My understanding is that, since both p_0 and p_1 are nonnegative, the FAR can never be greater than 1 (equation 2): however, in both Figures 5 and 7 it looks as though FARs above 1 occur, although the axes are truncated at 1 so it’s hard to see. Please check this, and also modify the axes so that the upper bounds of the confidence intervals are visible.
Specific comments:
Abstract: I find the terminology here a little vague: it’s not clear what is meant by ‘the reference method’ and, since both methods use obervations of some sort, this doesn’t help to understand which is which. It would be useful to add a line explaining that the ‘widely adopted’ method uses a transient/nonstationary model, and rather than referring to the ‘analogue approach’ (which is becoming synonymous with another method), I would perhaps refer to a factual/counterfactual comparison.
46, 52: The reader doesn’t know what ‘the reference method’ is yet, or ‘shifting and scaling’ – this needs some introduction.

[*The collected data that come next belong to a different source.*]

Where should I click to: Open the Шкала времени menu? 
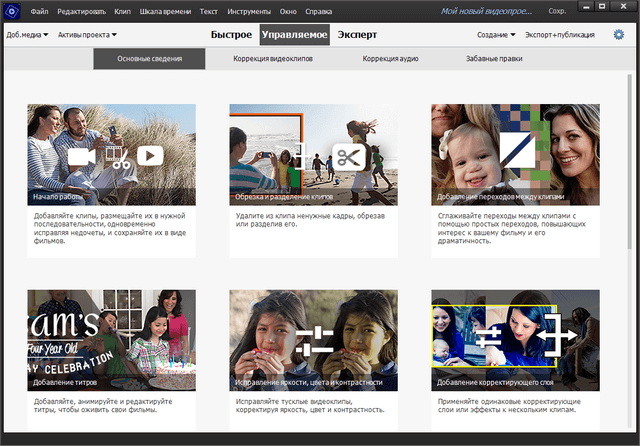tap(162, 11)
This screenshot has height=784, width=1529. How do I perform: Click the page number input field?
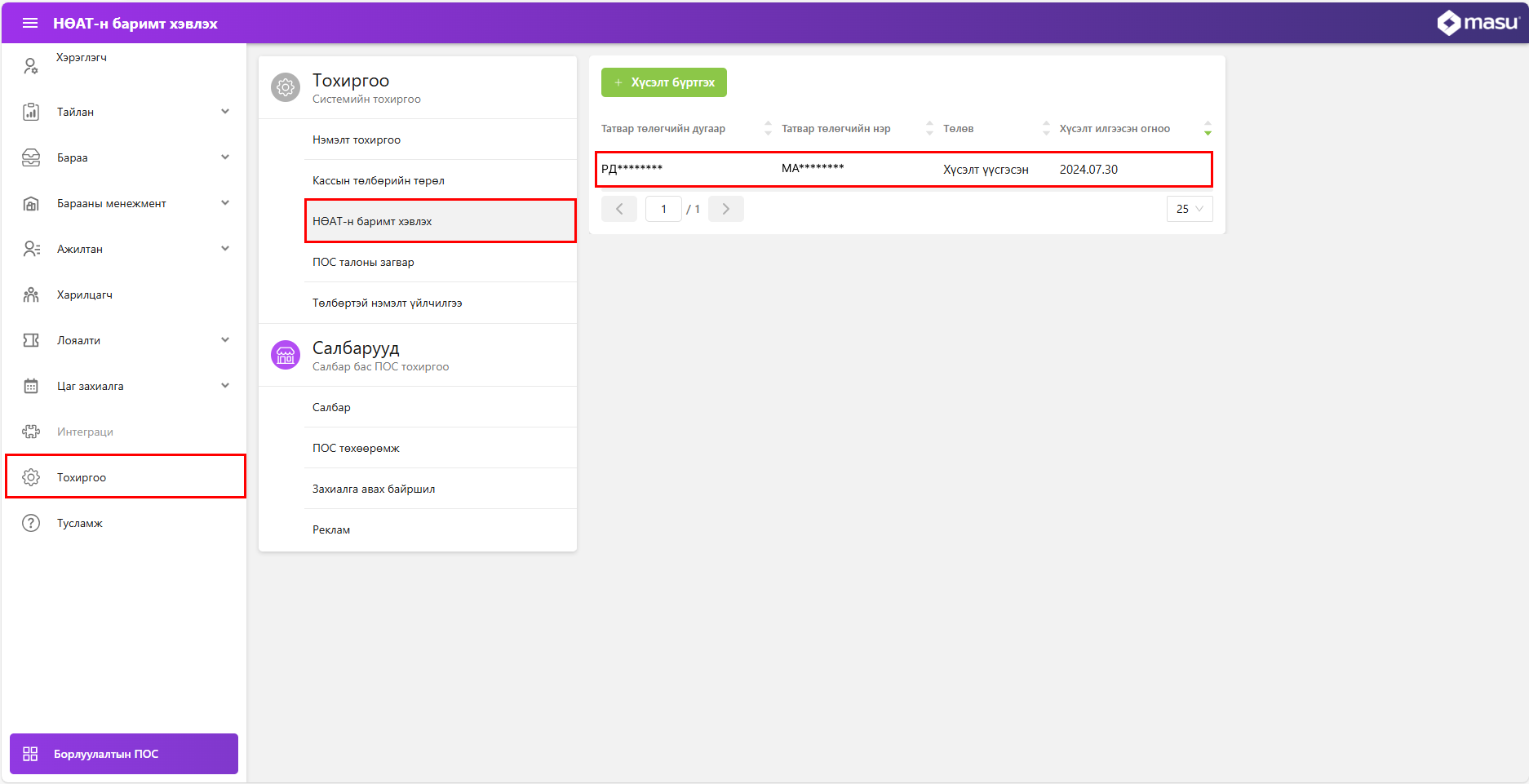tap(663, 209)
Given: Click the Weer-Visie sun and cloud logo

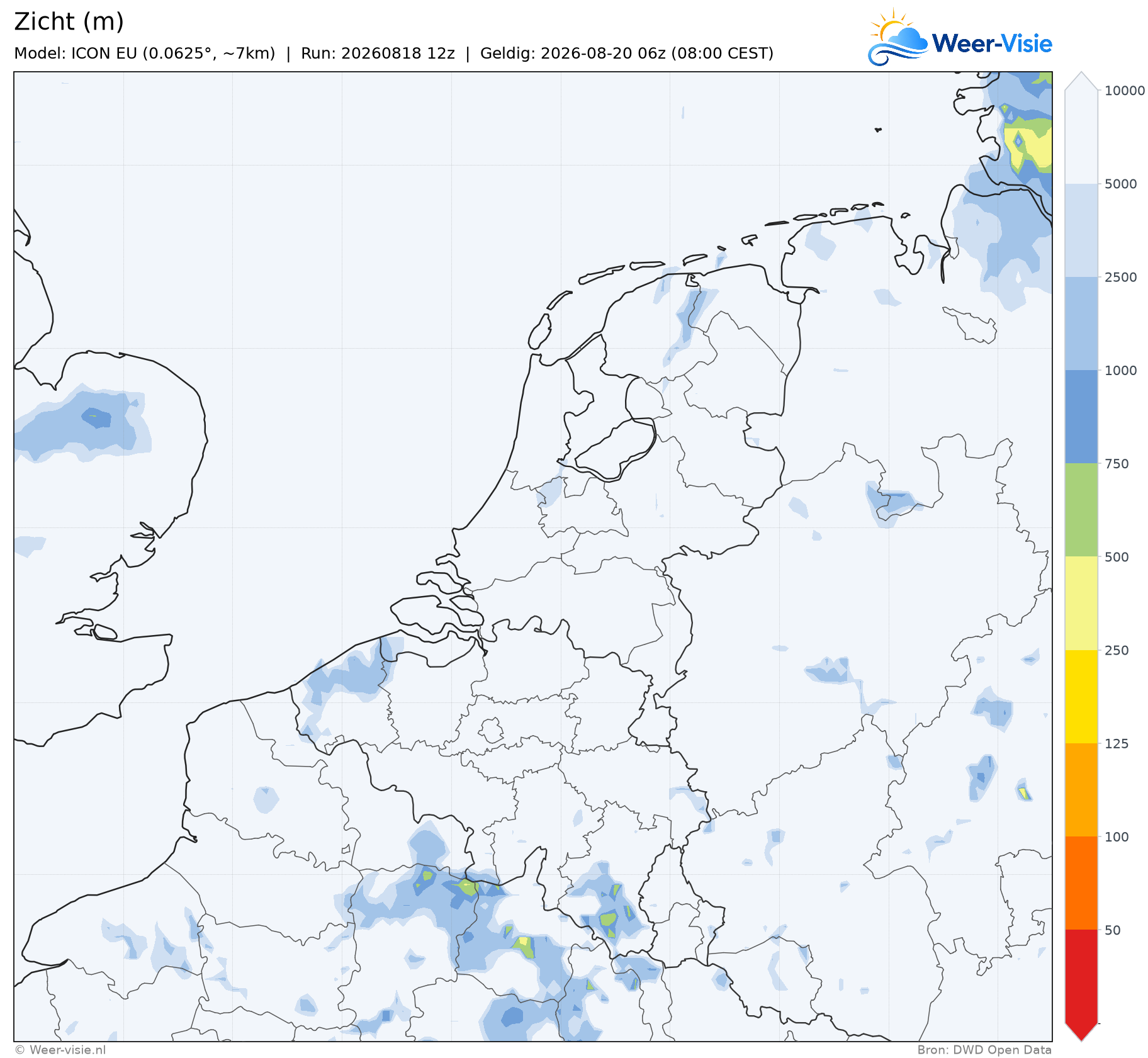Looking at the screenshot, I should 898,37.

6263 & 6768: The rapid attribution method could also be used on the longrunning meteorological observations, so I think it would be useful to distinguish more clearly between the two methods: maybe ‘we will also perform an analysis based on directly comparing the current and preindustrial periods in data from several stations with long observational records’. Also some repetition here, so 6163 could be removed altogether.
77: This should be more precisely defined: p_1 and p_0 are the probabilities of observing an event of equal or greater magnitude than some threshold value in the factual (current) and counterfactual (preindistrial) climates (‘exceedance probabilities’).
80. I found this a bit unclear – maybe ‘FAR describes the proportion of events of the same (or greater) magnitude that can be attributed to the forced change’?
84. Change to ‘The exceedance probability’
8896. I don’t think I’ve seen examples of climate models being used to estimate p_0, although they are certainly used to estimate probability ratios. I’d suggest moving this paragraph to the description of the datasets
1012. Not all distributions have these three parameters: to make this more general, I’d remove this line and simply say that ‘the mean \mu’ is shifted following…
105. ‘\mu and the standard deviation \sigma are…’
112128. This breaks up the flow a bit – I’d move this (and maybe 8896) into a separate subsection on datasets.
Figure 1. This was quite hard to read in black & white, could you change the colour scheme to something more colourblindfriendly?
129130. The WWA approach outlined in Philip et al. (2020) uses maximum likelihood estimation to estimate the parameters of a nonstationary GEV distribution directly from (35), rather than first fitting a linear regression to estimate the trend and then estimating the parameters of a stationary GEV separately. I wouldn’t expect this to make much difference to the overall conclusions but this should be checked and commented on – you can fit the nonstationary GEV distributions using the online Climate Explorer tool provided by KNMI (first upload the time series, then choose the ‘trends in return times of extremes’ option).
It would also be useful to be clearer about which time period was used for the regression and parameter estimation – and, if only 30 years is used, this would be a good opportunity to discuss the implications of using a relatively short time series.
131. How was this 95% interval estimated?
1412. Does this mean that the spread of all members was used to determine the confidence bounds? How was this done – was a parametric distribution used, or order statistics?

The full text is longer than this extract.